Authorities in Genoa have opened an investigation. A possible malfunction may have caused the accident, according to La Repubblica.
“This is a terrible tragedy we can’t explain at this time,” Luigi Merlo, the president of Genoa’s Port Authority, which manages Italy’s largest port by cargo traffic.
“It was a perfect evening. The sea was calm, there was no wind,” Merlo said, adding that “the maneuver should not have taken place in that area.”
Local prosecutors in Genoa put under investigation the ship’s captain, 63-year-old Roberto Paoloni, who is now being held by police. It also opened a separate multiple manslaughter inquiry “against unknowns,” a term used in Italian law to indicate that no one has been charged yet.
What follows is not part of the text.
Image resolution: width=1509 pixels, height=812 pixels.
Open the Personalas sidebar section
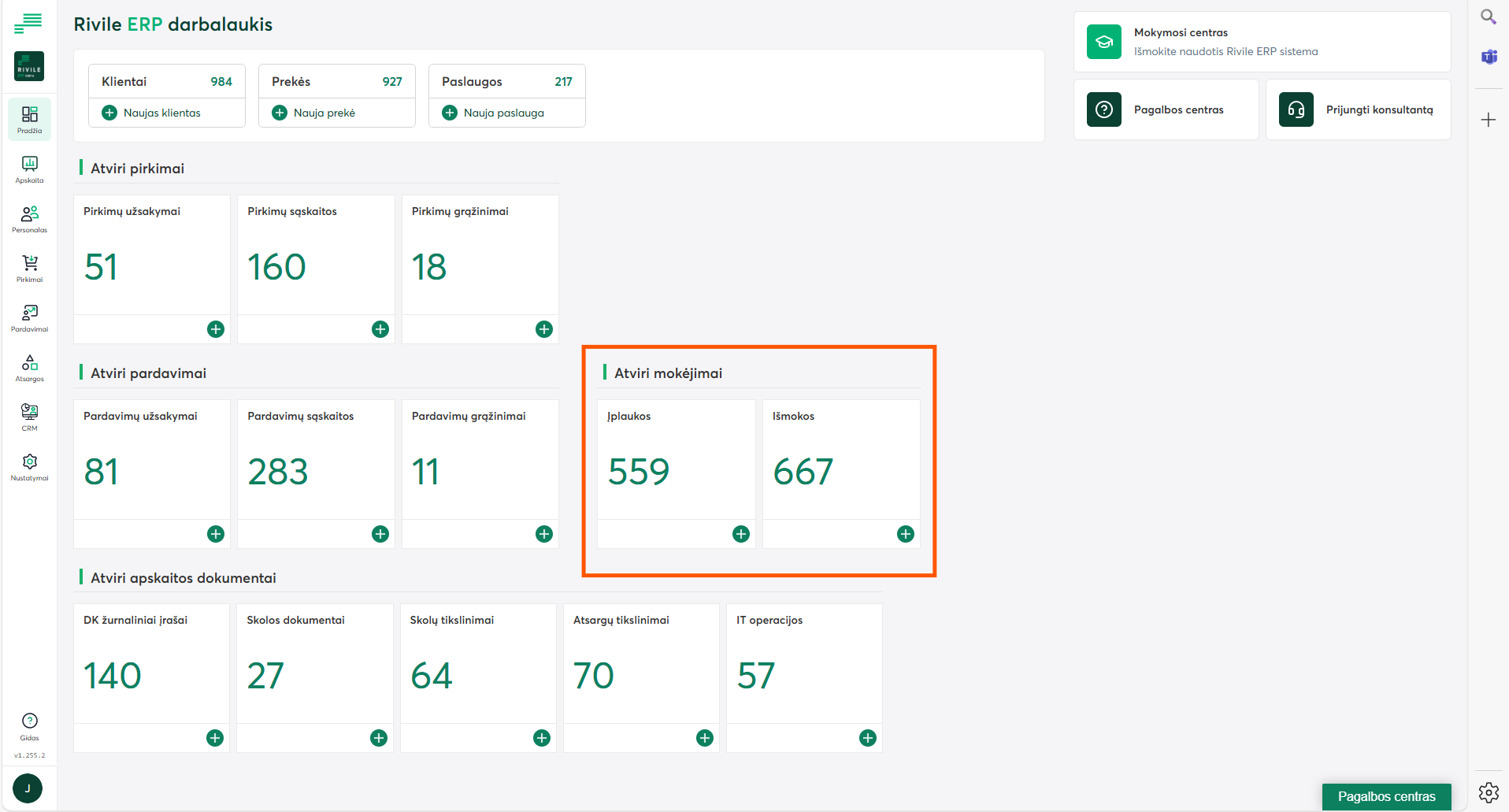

The local edition of the Corriere della Sera newspaper reported that the Jolly Nero was bound for Naples and other Mediterranean ports. The ship, built in 1976, was owned by Messina, an Italian shipping company.
“We are more than devastated,” managing director Stefano Messina was quoted by Corriere as saying. “Nothing like this had happened before.”
Like Giglio Island, where the Costa Concordia sank on January 12, 2012, Genoa is on the Thyrrenian Sea, on Italy's west coast. The cruise ship struck a rock while passing very close to the shore, and sank partially; it is still there more than one year after the accident, waiting for a costly, complex salvage operation that is being hindered by technical difficulties.
In the confusion that followed the 2012 accident, Captain Francesco Schettino abandoned ship amid a poorly organized, chaotic evacuation of the giant vessel. His dereliction of duty became an international story and a huge embarassment for Italy, a country with a proud, centuries-long maritime tradition.
Schettino is now under house arrest, and facing trial on multiple charges including causing a shipwreck and 32 counts of manslaughter.